**WHAT YOU ARE ASKED TO DO**
Go through the listing and count the lines with "will" in them; write only the number.

** TASK DATA follows **

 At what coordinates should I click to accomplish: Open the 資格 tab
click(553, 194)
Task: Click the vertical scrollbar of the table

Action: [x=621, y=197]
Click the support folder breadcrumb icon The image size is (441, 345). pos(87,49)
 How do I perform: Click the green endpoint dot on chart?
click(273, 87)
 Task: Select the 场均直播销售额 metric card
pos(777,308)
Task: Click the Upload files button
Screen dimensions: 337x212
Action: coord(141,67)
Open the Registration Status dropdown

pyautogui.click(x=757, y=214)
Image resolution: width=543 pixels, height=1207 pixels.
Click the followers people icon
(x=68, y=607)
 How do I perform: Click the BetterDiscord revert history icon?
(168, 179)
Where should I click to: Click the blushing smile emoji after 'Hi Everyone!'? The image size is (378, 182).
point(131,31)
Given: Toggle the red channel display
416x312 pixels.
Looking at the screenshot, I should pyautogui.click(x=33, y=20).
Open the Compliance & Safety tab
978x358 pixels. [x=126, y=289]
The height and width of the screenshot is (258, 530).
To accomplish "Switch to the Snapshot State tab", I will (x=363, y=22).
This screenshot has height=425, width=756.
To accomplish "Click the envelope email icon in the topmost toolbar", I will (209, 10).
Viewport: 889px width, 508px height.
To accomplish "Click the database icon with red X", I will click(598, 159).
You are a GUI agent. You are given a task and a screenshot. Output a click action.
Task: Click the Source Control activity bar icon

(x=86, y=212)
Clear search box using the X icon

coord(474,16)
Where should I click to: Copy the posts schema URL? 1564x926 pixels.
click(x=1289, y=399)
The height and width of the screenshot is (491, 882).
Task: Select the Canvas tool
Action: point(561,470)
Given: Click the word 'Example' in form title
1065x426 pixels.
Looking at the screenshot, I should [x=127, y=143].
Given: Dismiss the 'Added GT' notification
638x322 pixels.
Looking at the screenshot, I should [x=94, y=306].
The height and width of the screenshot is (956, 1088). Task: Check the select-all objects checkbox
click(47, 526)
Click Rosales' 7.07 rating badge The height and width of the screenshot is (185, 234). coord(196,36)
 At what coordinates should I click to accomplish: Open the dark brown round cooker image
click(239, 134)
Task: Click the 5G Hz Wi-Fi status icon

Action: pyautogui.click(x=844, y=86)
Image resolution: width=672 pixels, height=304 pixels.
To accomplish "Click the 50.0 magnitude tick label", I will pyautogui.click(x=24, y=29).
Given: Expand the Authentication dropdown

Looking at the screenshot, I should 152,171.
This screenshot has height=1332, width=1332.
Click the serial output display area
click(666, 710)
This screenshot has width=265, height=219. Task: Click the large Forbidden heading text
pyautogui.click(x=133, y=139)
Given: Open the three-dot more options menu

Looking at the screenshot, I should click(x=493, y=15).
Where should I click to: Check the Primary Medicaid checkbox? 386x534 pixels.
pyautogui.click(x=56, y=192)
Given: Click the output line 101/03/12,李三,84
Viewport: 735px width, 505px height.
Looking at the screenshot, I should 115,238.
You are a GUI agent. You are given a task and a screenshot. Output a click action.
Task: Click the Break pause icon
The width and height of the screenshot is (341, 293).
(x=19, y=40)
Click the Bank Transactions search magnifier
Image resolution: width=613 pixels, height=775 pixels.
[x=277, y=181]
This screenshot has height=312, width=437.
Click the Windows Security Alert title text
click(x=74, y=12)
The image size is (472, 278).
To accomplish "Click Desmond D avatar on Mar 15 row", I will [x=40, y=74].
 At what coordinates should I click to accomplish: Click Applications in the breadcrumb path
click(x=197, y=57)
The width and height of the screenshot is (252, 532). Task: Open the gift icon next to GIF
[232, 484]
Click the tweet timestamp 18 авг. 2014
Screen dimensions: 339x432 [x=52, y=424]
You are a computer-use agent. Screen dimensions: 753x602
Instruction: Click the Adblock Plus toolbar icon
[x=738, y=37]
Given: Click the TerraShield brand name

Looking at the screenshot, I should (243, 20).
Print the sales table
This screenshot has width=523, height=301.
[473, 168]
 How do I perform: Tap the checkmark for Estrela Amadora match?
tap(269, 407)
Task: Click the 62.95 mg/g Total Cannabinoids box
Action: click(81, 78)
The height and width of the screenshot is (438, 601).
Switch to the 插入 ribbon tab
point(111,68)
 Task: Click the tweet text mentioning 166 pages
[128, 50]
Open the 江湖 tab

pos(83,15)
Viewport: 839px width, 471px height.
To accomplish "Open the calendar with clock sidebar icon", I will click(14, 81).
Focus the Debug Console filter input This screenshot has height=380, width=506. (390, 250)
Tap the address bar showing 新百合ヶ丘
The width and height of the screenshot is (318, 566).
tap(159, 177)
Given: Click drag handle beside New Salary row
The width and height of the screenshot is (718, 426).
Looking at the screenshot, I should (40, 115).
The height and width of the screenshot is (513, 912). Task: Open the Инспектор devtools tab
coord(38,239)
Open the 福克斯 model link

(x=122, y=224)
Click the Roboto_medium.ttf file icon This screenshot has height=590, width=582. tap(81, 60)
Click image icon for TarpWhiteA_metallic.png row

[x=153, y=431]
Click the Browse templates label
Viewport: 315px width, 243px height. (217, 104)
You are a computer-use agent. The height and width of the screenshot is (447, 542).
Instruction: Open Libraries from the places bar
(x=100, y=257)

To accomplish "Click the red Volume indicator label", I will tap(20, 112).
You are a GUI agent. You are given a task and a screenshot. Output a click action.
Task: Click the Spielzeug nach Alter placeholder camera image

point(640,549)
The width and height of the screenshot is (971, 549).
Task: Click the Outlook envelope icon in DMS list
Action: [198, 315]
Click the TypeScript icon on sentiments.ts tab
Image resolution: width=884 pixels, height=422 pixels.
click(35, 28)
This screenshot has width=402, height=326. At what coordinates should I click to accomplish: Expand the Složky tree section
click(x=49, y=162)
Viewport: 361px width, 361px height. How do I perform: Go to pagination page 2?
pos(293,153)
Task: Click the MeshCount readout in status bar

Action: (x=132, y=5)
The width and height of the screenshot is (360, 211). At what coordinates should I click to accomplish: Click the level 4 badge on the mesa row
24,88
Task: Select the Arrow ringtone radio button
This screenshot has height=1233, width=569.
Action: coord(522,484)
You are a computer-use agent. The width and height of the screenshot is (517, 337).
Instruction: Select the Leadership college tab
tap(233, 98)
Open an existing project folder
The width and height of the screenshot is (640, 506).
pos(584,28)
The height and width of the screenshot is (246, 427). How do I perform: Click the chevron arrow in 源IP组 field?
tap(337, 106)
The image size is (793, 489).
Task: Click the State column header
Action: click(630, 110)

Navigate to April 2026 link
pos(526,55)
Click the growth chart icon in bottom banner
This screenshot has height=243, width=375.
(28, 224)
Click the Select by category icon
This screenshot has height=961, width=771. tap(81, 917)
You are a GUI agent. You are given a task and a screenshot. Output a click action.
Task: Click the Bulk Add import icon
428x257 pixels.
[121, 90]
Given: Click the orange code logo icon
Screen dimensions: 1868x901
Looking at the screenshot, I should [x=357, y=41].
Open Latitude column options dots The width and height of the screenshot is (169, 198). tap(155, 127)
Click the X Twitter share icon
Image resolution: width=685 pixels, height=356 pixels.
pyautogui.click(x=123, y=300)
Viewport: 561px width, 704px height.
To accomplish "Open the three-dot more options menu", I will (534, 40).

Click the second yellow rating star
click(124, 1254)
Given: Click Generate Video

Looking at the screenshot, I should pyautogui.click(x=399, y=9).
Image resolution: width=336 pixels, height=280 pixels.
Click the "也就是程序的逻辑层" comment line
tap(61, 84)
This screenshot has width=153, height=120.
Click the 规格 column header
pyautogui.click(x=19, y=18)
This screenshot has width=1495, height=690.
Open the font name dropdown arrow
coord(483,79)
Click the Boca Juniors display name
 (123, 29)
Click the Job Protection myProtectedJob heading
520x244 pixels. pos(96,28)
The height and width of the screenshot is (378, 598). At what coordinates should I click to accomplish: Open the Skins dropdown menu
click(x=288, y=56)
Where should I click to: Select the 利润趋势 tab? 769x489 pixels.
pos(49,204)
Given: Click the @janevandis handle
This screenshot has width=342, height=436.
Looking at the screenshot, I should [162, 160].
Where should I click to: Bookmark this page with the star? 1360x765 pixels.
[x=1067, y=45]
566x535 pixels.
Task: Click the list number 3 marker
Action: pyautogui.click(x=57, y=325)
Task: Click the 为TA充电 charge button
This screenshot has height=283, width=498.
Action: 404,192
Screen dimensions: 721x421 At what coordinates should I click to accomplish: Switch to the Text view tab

** End of TASK DATA **

**TASK SOLUTION**
8